By Julie Wernau
Hoping to avoid a repeat of the chaos caused by widespread outages in last summer’s storms, Commonwealth Edison announced Wednesday that it will set up temporary operation centers in areas where 20 percent of customers go without power for three hours or more.
Each of the 17 centers can be established within hours, said Anne Pramaggiore, CEO of ComEd, and will act as “local nerve centers” able to prioritize power restoration to important community buildings such as hospitals and nursing homes.
“After last summer’s severe storms brought widespread devastation and prolonged power outages to our communities, it was clear that we needed a better system to work with ComEd to ensure the timely restoration of critical facilities during a crisis situation,” said Christopher Canning, president of the Northwest Municipal Conference and village president of Wilmette.

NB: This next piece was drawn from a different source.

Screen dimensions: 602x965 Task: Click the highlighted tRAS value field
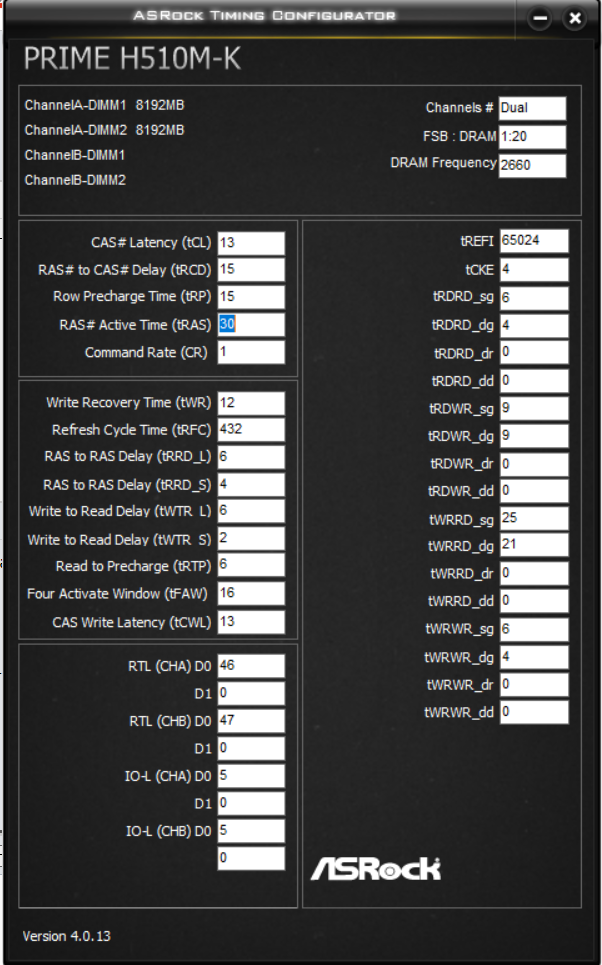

Last summer, suburban leaders described a frustrating lack of communication from ComEd while downed power lines blocked streets and residents placed thousands of phone calls but couldn’t receive accurate information from their utility.

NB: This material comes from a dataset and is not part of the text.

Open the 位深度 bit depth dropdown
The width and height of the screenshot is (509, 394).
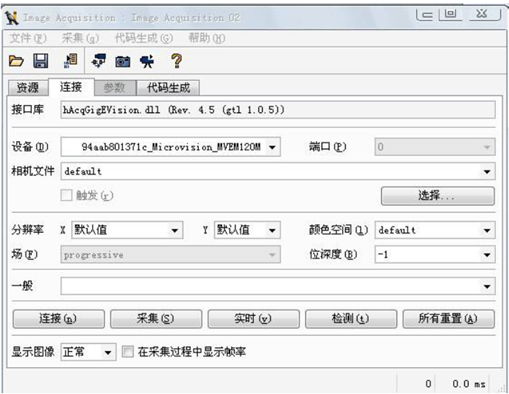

The so-called “joint operations centers,” Pramaggiore said, will be staffed 24 hours a day in a storm or other outage emergency, and municipal leaders will receive frequent updates from a ComEd and municipal representative at the facility.

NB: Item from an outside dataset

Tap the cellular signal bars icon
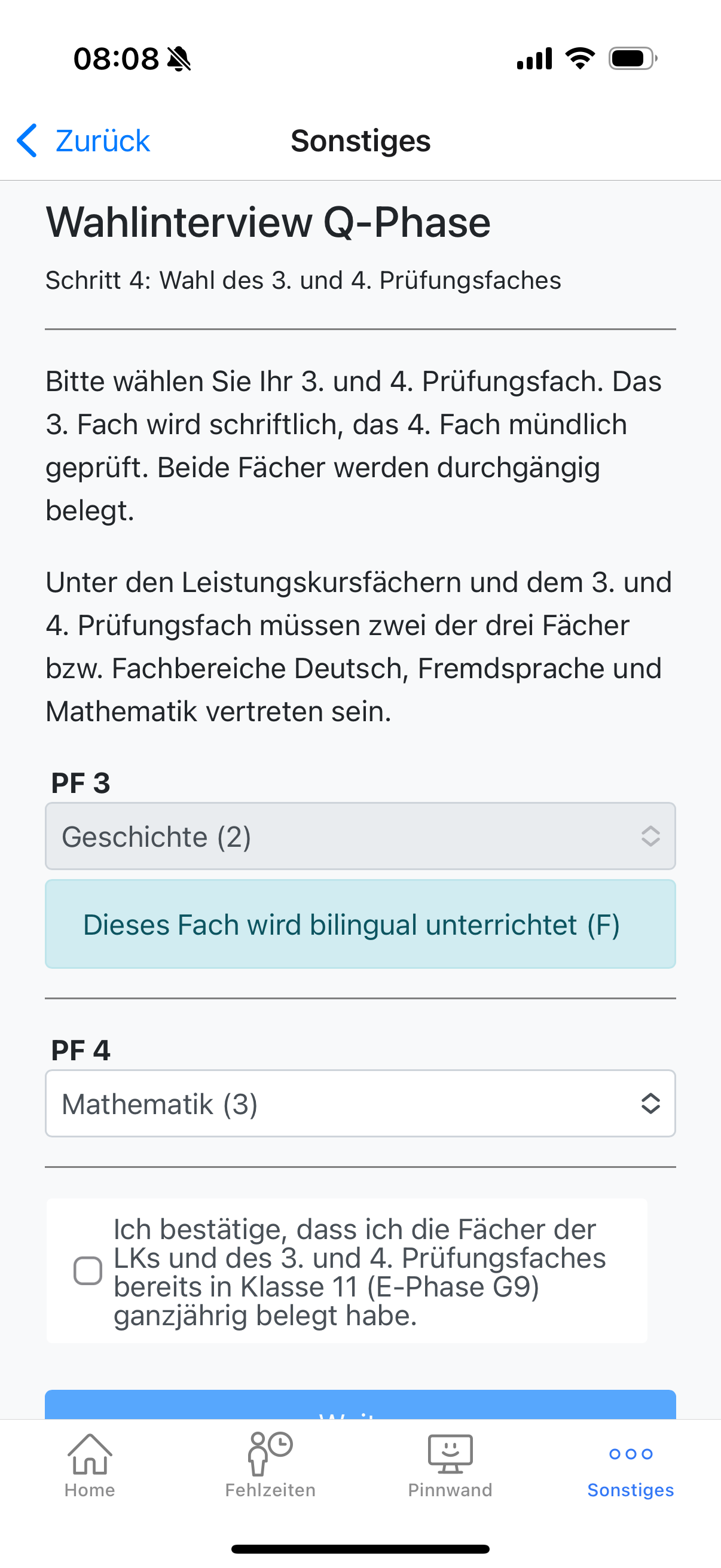(534, 59)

“Working together with local municipalities, customer service will be more responsive and specialized than ever before,” Pramaggiore said.
There are about 400 municipalities in ComEd’s service territory.
ComEd has emergency operating centers in each of 17 community areas in its territory. The new joint operating centers are meant to provide an extra level of communication in the most extreme storms or outages, said Mike McMahan, vice president of smart grid and technology for ComEd. “This is really reserved for severe and catastrophic storms.”
Based on last year’s storms, he said, the joint operating centers would have been activated three or four times. In a less storm-intense year, not at all.
The two representatives manning the center would likely work out of village halls or other municipal buildings with access to electricity and the internet, McMahan said. Their locations would depend upon the circumstances.